El chamán populista prospera en tiempos límite. Se nutre de la inseguridad de las personas. Lo mismo que el fascismo. La última experiencia es reciente. Tras la Gran Recesión se produjo un verdadero estallido populista en Europa. Sobre todo, en su versión más sórdida, el populismo de derechas. Una variante que proyecta la bilis social sobre el eslabón más débil, el inmigrante. Un odio hacia la diferencia que emplean para soldar una identidad nacional granítica y excluyente. Esta resaca populista está lejos de haber terminado. Es presumible pensar que la nueva crisis existencial podría revitalizar a las fuerzas populistas. Más cuando la lucha contra la pandemia mutará necesariamente en una crisis económica sin precedentes. Cabe esperar una gran demanda de seguridad. Ya estamos viendo las soluciones que proponen los nacional-populistas. Levantar fronteras. Cerrar el espacio Schengen. Culpar a los inmigrantes. Una pasión nacionalista que no hay que tratar con suficiencia cosmopolita.
Paradójicamente, en España el populismo de extrema derecha no se ha comportado del mismo modo. En lo único que coincide es en el uso sistemático de la mentira y en una retórica nacionalista hiperbólica y agresiva. Por lo demás, está intentando capitalizar parte del descontento social demandando libertad. Una idea que tiene una enorme fuerza evocadora y sentimental. Vox la está usando como un arma arrojadiza contra el Gobierno. Busca que la ciudadanía perciba al Ejecutivo como un agente del mal. Una representación del autoritarismo. Poco importa que las medidas contra la pandemia hayan seguido todos los cauces y procedimientos democráticos. Ellos niegan su legitimidad. Lo que empezó como una revuelta de las clases altas madrileñas está comenzando a extenderse a otras capas sociales. Vox lo sabe. No está jugando la carta del temor existencial, sino la del miedo económico de parte de aquellos sectores sociales que perciben la posibilidad del descenso social. Tras la reivindicación de libertad podría esconderse un motivo concreto: preparar el terreno para una revuelta fiscal.

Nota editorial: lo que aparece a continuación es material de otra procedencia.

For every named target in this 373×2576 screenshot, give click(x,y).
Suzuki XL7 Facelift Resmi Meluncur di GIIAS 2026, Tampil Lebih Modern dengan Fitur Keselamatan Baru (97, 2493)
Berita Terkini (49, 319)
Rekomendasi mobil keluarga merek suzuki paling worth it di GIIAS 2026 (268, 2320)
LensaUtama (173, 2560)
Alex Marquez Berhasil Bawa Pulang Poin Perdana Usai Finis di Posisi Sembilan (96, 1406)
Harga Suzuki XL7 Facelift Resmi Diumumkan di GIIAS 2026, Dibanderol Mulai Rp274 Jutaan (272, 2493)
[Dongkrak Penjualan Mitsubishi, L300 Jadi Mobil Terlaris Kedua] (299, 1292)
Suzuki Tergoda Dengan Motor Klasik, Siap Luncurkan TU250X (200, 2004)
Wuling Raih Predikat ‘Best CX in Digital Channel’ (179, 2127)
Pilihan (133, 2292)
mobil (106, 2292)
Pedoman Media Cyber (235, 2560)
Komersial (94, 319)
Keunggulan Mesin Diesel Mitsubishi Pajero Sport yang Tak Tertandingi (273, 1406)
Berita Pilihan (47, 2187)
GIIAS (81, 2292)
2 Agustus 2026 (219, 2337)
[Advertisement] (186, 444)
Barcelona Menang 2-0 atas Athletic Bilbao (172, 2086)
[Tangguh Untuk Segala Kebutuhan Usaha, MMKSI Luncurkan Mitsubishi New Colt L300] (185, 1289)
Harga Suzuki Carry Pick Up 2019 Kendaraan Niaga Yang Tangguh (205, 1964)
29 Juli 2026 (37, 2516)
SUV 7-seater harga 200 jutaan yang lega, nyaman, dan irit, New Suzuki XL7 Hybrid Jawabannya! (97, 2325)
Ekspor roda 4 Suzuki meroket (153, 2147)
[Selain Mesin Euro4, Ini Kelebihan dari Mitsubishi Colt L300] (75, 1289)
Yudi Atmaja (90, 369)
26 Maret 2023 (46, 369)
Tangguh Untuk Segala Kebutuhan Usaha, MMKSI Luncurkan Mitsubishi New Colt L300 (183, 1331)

Habrá que estar atentos al después de la pandemia. El confinamiento nos ha arrojado a otra vida. Estamos fuera de la cotidianeidad. Vivimos un paréntesis lleno de dudas. Es imposible determinar qué va a pasar después. No sabemos cuáles van a ser con exactitud las consecuencias espirituales y materiales. Todos estamos escribiendo esta historia. Pero hay que estar atentos a la seducción populista. El miedo al Otro hobbesiano podría dar paso a una nueva forma de leviatán populista.